青木宣親が村上宗隆に贈る唯一のアドバイス 「弱いところを見せなかった」イチローのリーダー像や3度のWBCを振り返った

  • ブラッド・レフトン●文 text by Brad Lefton
  • photo by Getty Images

 あれから17年が経った。

 2006年、第1回ワールド・ベースボール・クラシック(WBC)で日本は優勝を飾った。アメリカ・サンディエゴにあるペトコパークの夜空に舞い上がった紙吹雪の下で、まだ侍ジャパンと呼ばれていない日本代表ナインは歓喜の輪をつくっていた。

 すでにメジャー屈指の安打製造機となっていたイチロー、大会MVPに輝いた松坂大輔らが王貞治監督を胴上げしていた。そのなかには、決勝のキューバ戦に「9番・センター」で出場していた青木宣親の姿もあった。

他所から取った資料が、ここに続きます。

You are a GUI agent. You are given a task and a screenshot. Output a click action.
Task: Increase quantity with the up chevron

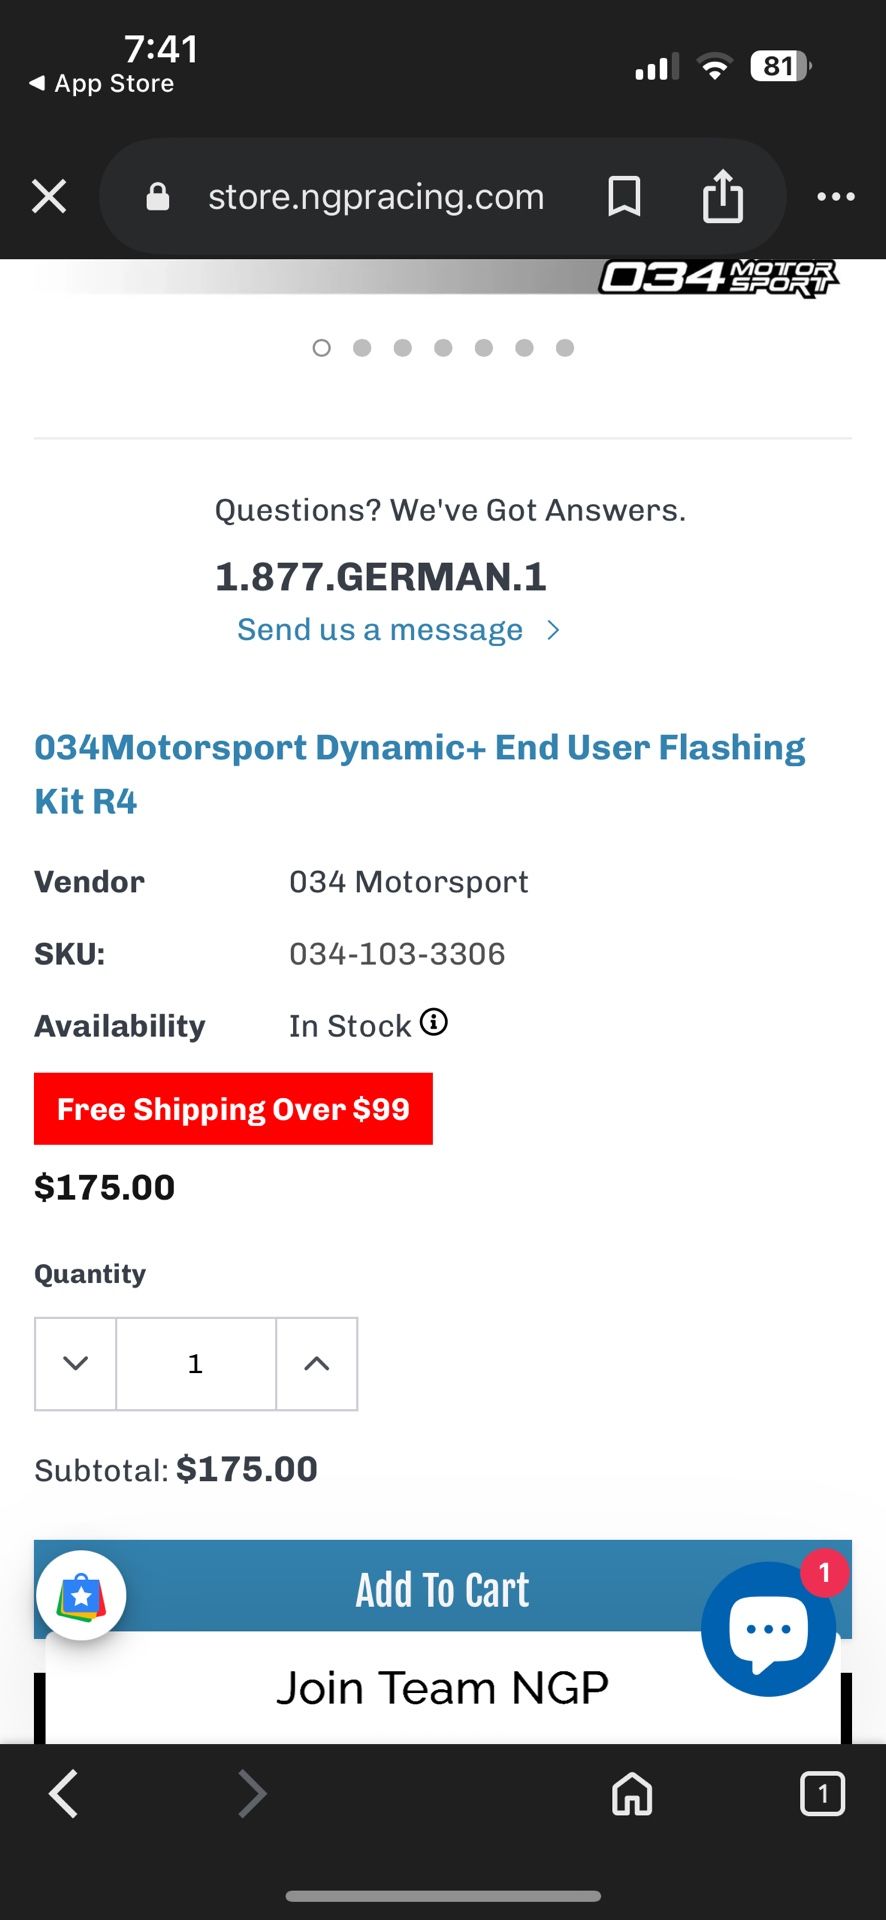pos(317,1363)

2009年にWBC連覇を果たした日本代表の(写真左から)青木宣親、イチロー、内川聖一2009年にWBC連覇を果たした日本代表の(写真左から)青木宣親、イチロー、内川聖一この記事に関連する写真を見る

【WBCに参加することの意義】

 青木は、前年にプロ野球史上2人目となる首位打者と新人王を同時受賞したまだ24歳になったばかりの若武者だった。ただ当時、WBCは決して注目度の高い大会ではなかった。青木が第1回WBCを振り返る。

「たしかに最初は注目度も高くなったし、どんな大会になるのかも想像がつかなかった。それでも日本代表に選ばれたというのは、そこまでの選手になったという自分の成長を感じましたし、世界を相手にプレーできるというのは、その時すでにメジャーでやってみたいと思っていたのですごくありがたかったですね。

 もちろん、日の丸を背負うという重みもありましたし、僕のなかで日本を感じた瞬間でしたね。だから今でも、日本の選手に頑張ってほしいと思いますし、やっぱりほかの国と戦うことで、自分が日本人だということを再認識させられますね」

 青木のように強い気持ちで大会に臨む選手がいる一方で、アメリカでは世界一を決めるのはワールド・シリーズだと思い込む選手は多く、「シーズンの準備の邪魔になる」「3月上旬の開催は早すぎる」などの理由で参加拒否が相次いだ。

 だがその後、青木のように熱い思いを持った選手が次々と参加。WBCの認知度も上がり、今年開催の第5回大会は3度もMVPに輝いたマイク・トラウト(エンゼルス)を筆頭に、実績ある選手が数多く参加する。